EXEMPTED FINANCIAL INVESTMENTS

  1. The Minister may under section 1084 of the Act determine that specified financial investments or a specified class of financial investments are not to be regarded as financial assets for the purposes of ss 1076, 1077 or 1078 of the Act. Representations were unsuccessfully made on behalf of the applicant for the Minister to grant an exemption in respect of his Colonial securities. This Tribunal does not have jurisdiction to review any exercise of Ministerial discretion under s 1084[19].

MANAGEMENT OF MARGIN LOAN

  1. It is fair to say that the applicant had issues with the management of the margin loan facility including the imposition of a “break fee” upon the change of the interest rate on the margin loan to a variable rate.
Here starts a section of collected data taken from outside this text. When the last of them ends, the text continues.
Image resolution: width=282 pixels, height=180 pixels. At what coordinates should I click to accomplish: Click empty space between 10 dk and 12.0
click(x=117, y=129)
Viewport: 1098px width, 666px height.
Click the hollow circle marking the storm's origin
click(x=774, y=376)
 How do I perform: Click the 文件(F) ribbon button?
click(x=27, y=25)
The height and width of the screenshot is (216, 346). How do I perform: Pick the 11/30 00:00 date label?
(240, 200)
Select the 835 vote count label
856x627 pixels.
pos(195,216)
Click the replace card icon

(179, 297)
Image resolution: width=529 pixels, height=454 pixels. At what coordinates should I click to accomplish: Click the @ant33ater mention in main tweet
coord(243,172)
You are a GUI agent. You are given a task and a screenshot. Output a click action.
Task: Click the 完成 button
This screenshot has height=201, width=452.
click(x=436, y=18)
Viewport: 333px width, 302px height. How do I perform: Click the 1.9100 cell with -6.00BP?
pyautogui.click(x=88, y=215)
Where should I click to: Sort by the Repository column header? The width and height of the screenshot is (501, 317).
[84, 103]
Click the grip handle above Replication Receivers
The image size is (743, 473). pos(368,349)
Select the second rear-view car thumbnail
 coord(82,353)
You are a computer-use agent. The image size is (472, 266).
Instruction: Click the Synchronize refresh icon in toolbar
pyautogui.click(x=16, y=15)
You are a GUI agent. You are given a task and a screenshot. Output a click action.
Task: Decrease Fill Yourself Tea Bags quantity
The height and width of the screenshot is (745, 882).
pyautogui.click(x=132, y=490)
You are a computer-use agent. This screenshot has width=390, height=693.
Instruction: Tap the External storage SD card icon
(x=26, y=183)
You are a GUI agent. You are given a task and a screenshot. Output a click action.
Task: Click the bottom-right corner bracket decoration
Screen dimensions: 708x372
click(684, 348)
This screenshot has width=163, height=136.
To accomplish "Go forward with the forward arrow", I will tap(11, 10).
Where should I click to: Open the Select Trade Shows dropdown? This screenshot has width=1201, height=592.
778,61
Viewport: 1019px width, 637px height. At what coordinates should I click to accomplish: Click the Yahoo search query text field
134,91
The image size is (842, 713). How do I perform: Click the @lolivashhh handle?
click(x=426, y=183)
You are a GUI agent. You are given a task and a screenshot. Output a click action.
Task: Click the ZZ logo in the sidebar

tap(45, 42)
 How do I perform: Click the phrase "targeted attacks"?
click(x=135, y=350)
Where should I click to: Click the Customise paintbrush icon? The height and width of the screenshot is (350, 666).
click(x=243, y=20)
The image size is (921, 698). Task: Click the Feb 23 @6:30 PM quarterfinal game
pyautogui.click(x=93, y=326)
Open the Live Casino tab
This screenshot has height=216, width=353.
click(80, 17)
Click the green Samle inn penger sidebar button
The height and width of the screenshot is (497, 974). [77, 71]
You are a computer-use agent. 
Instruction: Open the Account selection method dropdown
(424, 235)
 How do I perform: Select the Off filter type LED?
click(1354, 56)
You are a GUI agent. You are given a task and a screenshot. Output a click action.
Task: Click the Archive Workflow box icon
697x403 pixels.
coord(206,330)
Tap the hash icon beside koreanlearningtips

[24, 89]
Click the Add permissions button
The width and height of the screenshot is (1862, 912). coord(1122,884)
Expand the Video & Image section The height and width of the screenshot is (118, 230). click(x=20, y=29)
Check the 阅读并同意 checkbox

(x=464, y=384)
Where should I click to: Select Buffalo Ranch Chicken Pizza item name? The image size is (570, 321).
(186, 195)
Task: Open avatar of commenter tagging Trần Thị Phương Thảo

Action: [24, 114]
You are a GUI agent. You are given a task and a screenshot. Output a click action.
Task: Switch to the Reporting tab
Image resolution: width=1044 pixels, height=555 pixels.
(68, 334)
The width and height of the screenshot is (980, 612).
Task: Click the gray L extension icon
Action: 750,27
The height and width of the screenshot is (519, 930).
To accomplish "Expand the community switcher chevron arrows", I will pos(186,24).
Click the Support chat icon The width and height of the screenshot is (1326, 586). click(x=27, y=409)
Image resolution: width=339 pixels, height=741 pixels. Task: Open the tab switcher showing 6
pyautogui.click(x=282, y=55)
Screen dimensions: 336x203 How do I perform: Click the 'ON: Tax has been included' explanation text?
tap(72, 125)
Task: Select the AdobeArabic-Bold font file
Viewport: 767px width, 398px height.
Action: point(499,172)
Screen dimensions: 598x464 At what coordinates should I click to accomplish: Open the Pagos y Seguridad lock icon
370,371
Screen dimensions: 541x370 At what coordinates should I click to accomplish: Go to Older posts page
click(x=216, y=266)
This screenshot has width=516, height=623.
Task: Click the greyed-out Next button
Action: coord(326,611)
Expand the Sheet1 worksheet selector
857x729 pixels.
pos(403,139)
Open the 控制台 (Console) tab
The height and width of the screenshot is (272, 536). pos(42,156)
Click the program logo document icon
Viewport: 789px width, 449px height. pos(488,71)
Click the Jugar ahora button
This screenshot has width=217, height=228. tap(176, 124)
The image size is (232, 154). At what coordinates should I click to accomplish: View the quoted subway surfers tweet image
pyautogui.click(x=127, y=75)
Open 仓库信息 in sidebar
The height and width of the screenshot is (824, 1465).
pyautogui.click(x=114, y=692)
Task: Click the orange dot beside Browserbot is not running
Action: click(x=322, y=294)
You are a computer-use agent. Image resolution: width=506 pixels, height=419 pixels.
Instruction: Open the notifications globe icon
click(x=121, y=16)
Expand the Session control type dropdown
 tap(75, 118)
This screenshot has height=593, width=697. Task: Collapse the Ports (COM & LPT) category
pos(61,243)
He also remarked that he was concerned about the fact that the agreed margin loan ‘loan share ratio’ (LSR) was exceeded and also about timing issues which impacted on his taxation liability. However, I do not have jurisdiction to resolve those issues in determining this application.

CONCLUSION

  1. I consider that the applicant was entitled to the payment of age pension from 18 December 2008 on the date when the Accelerator Cash Account was closed. It is for that reason that I affirm the decision under review. I would, however, recommend that the Secretary endeavour to provide assistance from a social worker to the applicant, who is living on his own and living in a part of the State which has been subject to the recent floods.

I certify that the 33 preceding paragraphs are a true copy of the reasons for the decision herein of Dr P McDermott, RFD, Senior Member


Signed: .....................................................................................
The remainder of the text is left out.